Así como se negocia con los cultivadores de drogas ilegales, y como se lo hace con guerrilleros que adoptan la vida política institucional y dejan las armas (que los tupamaros no se olviden), de modo semejante se deberá ocupar el Estado en este tema. Copio a continuación una frase con la que discrepo: “El ejercicio de la autoridad activa quiere decir que no se realoja a usurpadores y no se beneficia con políticas de Estado a quienes se beneficiaban con eso”. Totalmente en desacuerdo; el Estado debe atender a todos los ciudadanos y sus carencias, por mandato constitucional y más allá del paladar negro social que repugna al lumpen delictivo. En algún lado van a tener que vivir; de algo van a tener que comer y vestirse. Mejor que se les ayude a hacerlo, en accesos a vivienda, capacitación y trabajo. De lo contrario, los modos que van a tener a mano para sustituir los ingresos que el Estado les ha recortado, con mayor o menor razón, muy probablemente sean delictivos y violentos. Porque son los nichos de mercado a los que pueden acceder, o bien porque son las áreas donde tienen conocidos, socialización anticipatoria y know how para desempeñarse.
No se debe introducir, en un contexto democrático, con gobierno supuestamente de izquierda progresista, la idea de que los infractores son enemigos del Estado y no deben ser beneficiarios de políticas de Estado. Es peligrosísimo ideológicamente; condena a muchos desprivilegiados (sean criminales o no) y sin capitales vitales al delito como modus vivendi y a la violencia como modus operandi. No seamos como aquel jefe de Policía que decía en público que lo mejor para terminar con las barras bravas de los clásicos era llevarlos a todos a un campo y que se mataran entre ellos.
Más allá de sus actividades, sus moralidades y sus modales, son ciudadanos a los que el Estado los ha despojado de sus modus vivendi y operandi, de los cuales vivían ellos y los suyos, mal que bien, y que muy probablemente eran desprivilegiados antes de su carrera delictiva.

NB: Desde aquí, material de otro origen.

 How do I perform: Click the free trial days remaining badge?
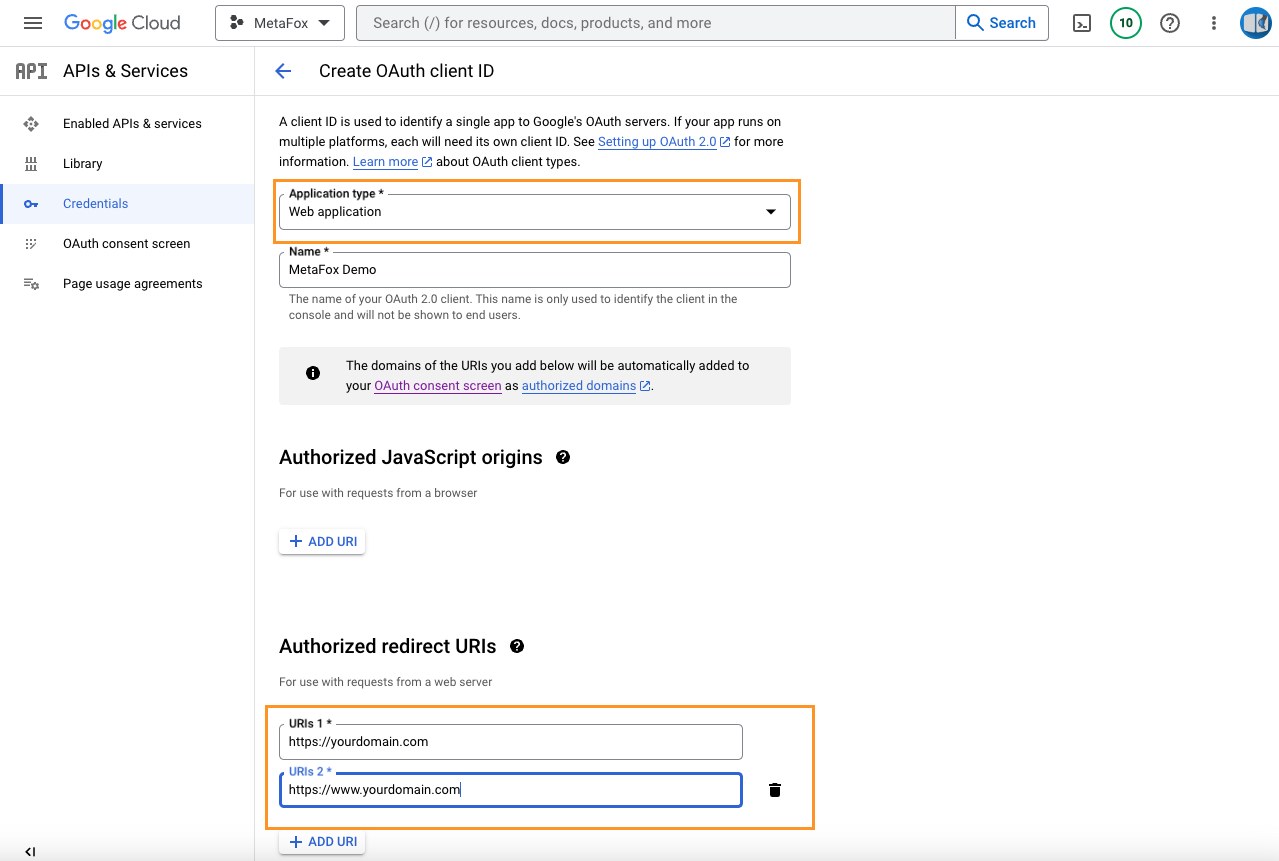[x=1125, y=23]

Hay que intentar negociar con ellos su futuro y el de los suyos, en especial el de sus menores a cargo; porque, salvo que piensen quemarse rápido y en su ley, hay espacio y tiempo para que muchos elijan otros caminos que el Estado y gobiernos tienen la obligación constitucional, el deber moral y la responsabilidad cívica de ofrecer. Y hasta para reducir daños y prevenir criminalidad probable.
En suma, obtenidos esos tan deseables efectos perseguidos tanto por la ley de regulación estatal del ciclo del cannabis como por la restauración de la legalidad y la autoridad estatal en territorios usurpados, ¿qué consecuencias indeseables y no suficientemente previstas pueden surgir de la evolución de esos efectos logrados? ¿Cómo podemos anticiparlas y minimizarlas? Creemos que tanto como a las acciones que produjeron esos deseables efectos, Estado y gobiernos están también obligados a anticipar y corregir esas consecuencias indeseables probables.